** Extracted entries follows **
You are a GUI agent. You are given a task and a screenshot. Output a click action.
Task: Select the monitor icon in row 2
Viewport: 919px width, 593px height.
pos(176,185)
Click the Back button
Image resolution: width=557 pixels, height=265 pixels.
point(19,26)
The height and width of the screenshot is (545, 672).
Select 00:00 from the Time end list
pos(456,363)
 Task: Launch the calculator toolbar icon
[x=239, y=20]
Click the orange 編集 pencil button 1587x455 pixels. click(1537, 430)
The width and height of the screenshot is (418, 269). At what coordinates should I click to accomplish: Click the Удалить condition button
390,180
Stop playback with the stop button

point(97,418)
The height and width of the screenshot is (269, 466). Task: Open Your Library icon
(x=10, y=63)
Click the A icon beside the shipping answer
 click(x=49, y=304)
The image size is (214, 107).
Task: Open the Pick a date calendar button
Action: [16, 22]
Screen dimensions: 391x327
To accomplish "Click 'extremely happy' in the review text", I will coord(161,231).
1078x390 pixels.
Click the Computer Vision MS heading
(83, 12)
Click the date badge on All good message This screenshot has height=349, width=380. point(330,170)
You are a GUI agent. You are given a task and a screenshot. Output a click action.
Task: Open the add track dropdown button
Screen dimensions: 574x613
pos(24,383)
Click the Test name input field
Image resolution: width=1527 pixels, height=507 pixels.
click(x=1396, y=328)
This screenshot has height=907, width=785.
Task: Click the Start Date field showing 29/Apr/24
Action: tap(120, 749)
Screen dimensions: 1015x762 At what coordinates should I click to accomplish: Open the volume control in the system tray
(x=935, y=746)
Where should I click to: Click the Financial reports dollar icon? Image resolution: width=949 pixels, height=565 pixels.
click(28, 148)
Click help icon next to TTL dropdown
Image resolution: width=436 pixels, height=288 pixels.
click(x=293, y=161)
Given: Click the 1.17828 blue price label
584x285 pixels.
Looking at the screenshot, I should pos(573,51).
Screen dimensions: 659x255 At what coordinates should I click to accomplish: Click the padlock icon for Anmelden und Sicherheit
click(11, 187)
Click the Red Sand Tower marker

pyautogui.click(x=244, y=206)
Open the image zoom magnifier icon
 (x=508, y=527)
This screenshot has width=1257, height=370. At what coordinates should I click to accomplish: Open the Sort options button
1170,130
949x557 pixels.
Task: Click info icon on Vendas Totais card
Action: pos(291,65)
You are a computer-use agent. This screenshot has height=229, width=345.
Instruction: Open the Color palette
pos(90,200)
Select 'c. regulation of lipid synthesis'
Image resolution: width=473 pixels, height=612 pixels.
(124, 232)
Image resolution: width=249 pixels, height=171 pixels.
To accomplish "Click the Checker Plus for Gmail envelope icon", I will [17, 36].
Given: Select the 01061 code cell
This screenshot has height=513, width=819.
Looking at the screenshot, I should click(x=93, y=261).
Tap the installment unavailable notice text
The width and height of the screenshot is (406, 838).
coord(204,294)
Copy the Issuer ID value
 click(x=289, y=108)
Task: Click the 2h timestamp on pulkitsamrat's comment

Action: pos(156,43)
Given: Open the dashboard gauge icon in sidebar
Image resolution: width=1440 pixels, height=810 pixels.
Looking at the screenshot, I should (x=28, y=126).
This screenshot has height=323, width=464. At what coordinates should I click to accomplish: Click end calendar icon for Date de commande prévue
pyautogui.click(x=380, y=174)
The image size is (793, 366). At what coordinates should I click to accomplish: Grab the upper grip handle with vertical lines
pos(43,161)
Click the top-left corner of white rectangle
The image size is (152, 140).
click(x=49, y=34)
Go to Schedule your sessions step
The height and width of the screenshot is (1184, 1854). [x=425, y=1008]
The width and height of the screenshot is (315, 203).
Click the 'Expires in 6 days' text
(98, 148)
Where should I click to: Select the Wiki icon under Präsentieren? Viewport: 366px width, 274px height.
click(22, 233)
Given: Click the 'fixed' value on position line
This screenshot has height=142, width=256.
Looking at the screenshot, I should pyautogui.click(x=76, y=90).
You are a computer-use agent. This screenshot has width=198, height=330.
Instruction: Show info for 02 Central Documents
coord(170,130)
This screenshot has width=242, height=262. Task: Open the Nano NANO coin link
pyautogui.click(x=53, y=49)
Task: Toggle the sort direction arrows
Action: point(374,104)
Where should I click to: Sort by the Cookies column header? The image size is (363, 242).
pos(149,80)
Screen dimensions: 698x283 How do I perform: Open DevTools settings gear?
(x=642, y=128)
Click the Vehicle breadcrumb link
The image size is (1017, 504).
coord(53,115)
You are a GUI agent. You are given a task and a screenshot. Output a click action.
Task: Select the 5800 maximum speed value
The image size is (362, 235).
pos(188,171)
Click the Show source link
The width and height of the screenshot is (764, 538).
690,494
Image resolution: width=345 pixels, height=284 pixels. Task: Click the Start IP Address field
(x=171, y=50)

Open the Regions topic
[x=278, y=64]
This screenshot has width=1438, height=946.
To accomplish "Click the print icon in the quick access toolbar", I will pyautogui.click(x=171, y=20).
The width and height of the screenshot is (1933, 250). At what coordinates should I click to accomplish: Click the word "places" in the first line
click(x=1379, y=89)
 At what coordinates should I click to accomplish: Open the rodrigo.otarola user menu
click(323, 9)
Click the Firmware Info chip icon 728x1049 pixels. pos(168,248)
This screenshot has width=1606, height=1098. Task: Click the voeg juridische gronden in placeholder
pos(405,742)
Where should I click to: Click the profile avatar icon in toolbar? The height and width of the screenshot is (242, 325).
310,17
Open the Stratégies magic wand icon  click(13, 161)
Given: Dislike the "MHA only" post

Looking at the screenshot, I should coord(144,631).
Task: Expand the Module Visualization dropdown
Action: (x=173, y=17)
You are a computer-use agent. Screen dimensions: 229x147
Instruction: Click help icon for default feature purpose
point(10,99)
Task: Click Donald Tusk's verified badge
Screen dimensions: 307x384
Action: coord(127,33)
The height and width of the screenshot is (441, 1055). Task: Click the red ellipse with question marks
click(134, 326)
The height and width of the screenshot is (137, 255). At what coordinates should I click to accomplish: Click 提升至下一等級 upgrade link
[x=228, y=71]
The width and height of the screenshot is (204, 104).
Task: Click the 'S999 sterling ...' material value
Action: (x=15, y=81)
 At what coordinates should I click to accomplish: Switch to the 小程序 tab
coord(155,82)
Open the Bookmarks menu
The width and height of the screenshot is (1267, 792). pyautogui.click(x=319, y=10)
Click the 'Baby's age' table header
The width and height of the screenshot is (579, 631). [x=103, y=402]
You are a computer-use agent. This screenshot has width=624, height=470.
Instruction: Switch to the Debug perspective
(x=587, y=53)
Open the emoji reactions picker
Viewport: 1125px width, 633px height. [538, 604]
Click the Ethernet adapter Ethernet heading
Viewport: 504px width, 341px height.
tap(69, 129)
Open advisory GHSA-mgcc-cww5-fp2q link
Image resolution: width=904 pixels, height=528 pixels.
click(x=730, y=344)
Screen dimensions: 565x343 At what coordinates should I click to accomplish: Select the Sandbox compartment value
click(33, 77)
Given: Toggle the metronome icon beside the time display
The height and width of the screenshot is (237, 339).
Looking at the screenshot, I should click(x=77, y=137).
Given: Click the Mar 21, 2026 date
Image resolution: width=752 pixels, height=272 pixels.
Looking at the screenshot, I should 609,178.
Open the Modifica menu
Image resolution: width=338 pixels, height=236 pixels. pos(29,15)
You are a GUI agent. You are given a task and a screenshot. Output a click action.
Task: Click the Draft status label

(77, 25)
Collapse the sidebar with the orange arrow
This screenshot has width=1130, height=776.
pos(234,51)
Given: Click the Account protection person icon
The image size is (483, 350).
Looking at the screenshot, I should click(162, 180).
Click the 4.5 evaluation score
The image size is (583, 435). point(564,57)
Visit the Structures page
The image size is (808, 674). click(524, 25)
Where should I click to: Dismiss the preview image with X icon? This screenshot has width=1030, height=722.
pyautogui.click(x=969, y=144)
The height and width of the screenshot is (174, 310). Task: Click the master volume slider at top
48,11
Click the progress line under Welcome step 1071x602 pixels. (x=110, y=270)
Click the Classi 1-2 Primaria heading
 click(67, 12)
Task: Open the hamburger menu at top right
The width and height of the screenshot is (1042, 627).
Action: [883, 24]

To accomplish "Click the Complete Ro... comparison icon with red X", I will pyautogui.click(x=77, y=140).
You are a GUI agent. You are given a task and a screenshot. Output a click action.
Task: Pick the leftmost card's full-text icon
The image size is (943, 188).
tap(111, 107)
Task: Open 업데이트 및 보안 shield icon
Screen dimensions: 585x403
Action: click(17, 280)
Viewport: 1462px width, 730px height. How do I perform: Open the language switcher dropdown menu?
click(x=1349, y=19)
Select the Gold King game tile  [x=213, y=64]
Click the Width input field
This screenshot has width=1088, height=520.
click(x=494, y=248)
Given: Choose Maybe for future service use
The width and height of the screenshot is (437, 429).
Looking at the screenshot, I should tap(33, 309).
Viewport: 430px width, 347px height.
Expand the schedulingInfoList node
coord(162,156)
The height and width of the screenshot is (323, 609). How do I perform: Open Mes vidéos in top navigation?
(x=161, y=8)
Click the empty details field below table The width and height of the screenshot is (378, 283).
** End of Extracted entries **
*Task brief*
Find where the line with "The image size is (1017, 504)." sits in the material above, then copy exactly from it through the line with "Click the Show source link". Add no other line.

*Your response*
The image size is (1017, 504).
coord(53,115)
You are a GUI agent. You are given a task and a screenshot. Output a click action.
Task: Select the 5800 maximum speed value
The image size is (362, 235).
pos(188,171)
Click the Show source link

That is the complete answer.